--- Supplied text Enclosed Below ---

In a recursive VAR model estimated for 2000-2010, a positive shock to reserve money increases the CPI in the first year and half though the effect is not statistically significant. However, this impact becomes highly significant when the VAR is estimated over the longer period (1993m1-2010m12) in our baseline recursive structure. We reach similar conclusions using BVAR and FAVAR (see Appendix III Figure 4). Under a FAVAR a shock to reserve money has statistically significant positive output effects consistent with a central bank (the Bank of Tanzania) using a much larger information set (including credit and broad money aggregates, commodity prices) than that in the baseline VAR for the conduct of monetary policy.

Using either sample period, a positive shock to the interest rate increases the CPI, the so-called price puzzle that was also evident in Rwanda and partly in Kenya, but the impact is not statistically significant. In fact, the confidence interval for all impulse responses for output and price level include zero which indicates weak monetary transmission.

These findings are similar to those of Montiel and others (2012) for Tanzania who employ recursive and non-recursive VARs. These authors attribute the weak MTM to shallowness of financial markets and the oligopolistic structure of the banking system. Although these factors may play a role, the weak MTM can also result in spite of a stable velocity (Adam and others, 2012) if money multiplier is unstable in the short run, a result found by Adam and Kessy (2010).

However, other possibilities should not be ruled out either. For example, our findings on stability of the money multiplier and velocity in Section II.C showed that the money multiplier is relatively stable but velocity is relatively unstable, opposite of that found by Adam and Kessy (2010. Our findings are consistent with the interpretation that shocks to reserve money are transmitted to money; but transmission from money to prices or output is weak because shifts in velocity, caused perhaps by financial innovations, may attenuate any aggregate demand effects. The finding of a strong effect of money on prices in the short run and long run, as reported by Adam and others (2012), could be due to addition of error correction terms or disequilibrium in various markets to an otherwise standard money demand that may have corrected shifts in velocity, thus restoring the role of reserve money as an inflation anchor in Tanzania’s RMP.24

Other reasons exist for the weak MTM in Tanzania, given our VAR results and those of Montiel and others (2012). For example, the exchange rate channel could play a role in Tanzania, as in Kenya, but presence of capital controls can be limiting its usefulness.

--- End of Enclosed Supplied text ---
--- Input data Enclosed Below ---

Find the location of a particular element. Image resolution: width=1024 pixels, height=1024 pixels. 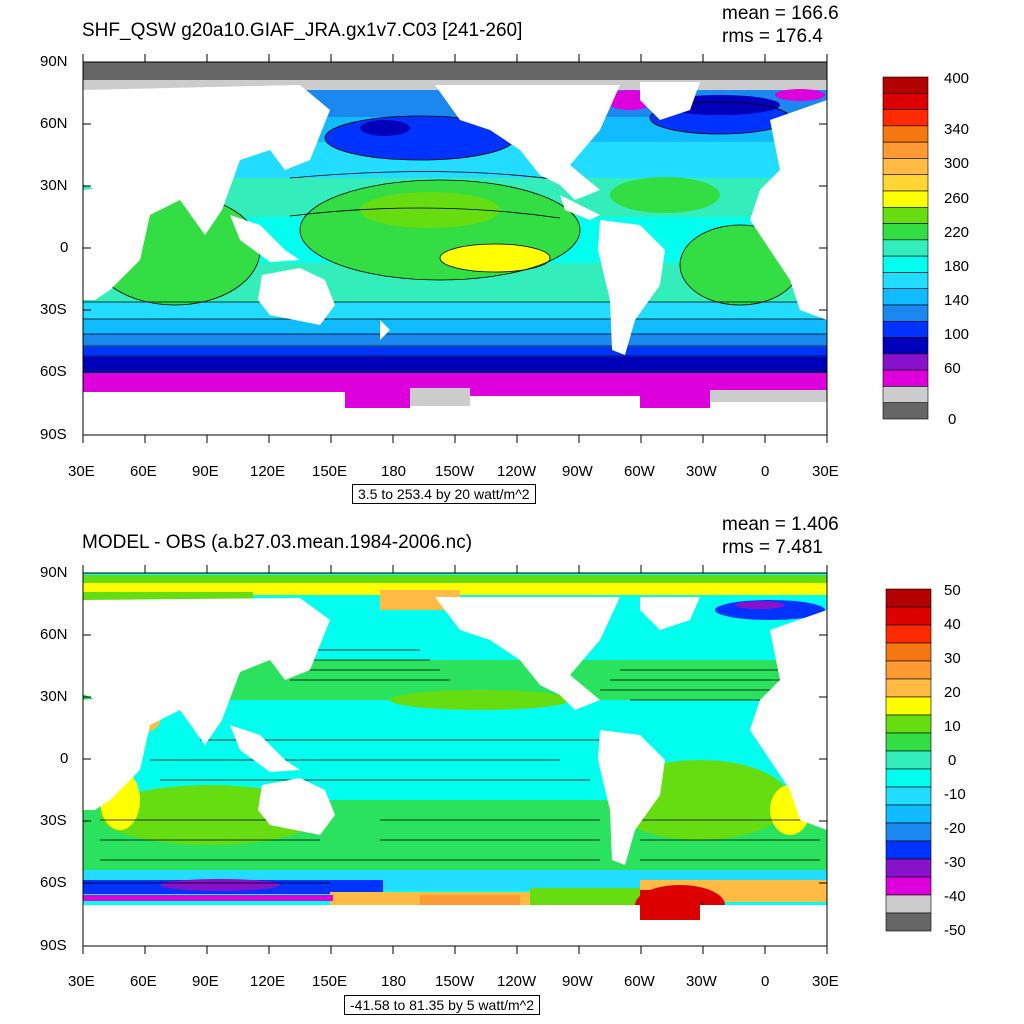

--- End of Enclosed Input data ---

▸ Exercise brief: Return the portion of the Tanzania monetary transmission passage starting at "Using either sample" and ending at "weak monetary transmission.", word for word.

▸ Task response:
Using either sample period, a positive shock to the interest rate increases the CPI, the so-called price puzzle that was also evident in Rwanda and partly in Kenya, but the impact is not statistically significant. In fact, the confidence interval for all impulse responses for output and price level include zero which indicates weak monetary transmission.